Try it –
A single count is required: the lines of the data below in which the word "agent" occurs.

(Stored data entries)
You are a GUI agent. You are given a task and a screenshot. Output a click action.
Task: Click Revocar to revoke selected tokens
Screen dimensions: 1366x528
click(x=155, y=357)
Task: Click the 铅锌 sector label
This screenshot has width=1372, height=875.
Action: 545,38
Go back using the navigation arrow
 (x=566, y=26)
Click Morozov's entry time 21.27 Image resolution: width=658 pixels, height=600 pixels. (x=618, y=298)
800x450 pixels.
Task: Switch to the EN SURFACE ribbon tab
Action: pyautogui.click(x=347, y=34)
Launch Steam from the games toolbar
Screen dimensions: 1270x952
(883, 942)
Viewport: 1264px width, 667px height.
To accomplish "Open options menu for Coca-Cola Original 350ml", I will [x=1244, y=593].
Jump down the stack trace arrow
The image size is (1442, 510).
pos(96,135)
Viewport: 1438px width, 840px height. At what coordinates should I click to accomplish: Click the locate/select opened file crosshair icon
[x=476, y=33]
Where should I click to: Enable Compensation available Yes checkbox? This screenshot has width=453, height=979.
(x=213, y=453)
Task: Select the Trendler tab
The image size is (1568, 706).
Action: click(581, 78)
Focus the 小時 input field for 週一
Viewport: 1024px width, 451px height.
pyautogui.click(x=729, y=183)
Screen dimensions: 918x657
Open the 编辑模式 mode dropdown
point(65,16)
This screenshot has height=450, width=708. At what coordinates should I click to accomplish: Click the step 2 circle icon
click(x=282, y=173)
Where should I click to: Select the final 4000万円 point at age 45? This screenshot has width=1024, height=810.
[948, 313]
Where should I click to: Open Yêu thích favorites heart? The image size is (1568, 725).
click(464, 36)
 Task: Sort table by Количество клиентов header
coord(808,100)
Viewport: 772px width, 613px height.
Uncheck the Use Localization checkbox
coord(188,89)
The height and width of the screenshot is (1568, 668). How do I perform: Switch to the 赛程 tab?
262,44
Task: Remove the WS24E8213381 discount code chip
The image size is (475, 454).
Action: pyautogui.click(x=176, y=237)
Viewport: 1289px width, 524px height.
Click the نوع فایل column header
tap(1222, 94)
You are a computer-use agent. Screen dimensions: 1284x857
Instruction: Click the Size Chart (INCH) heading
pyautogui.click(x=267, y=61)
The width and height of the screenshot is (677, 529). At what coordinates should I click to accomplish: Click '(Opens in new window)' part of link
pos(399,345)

Exercise answer –
2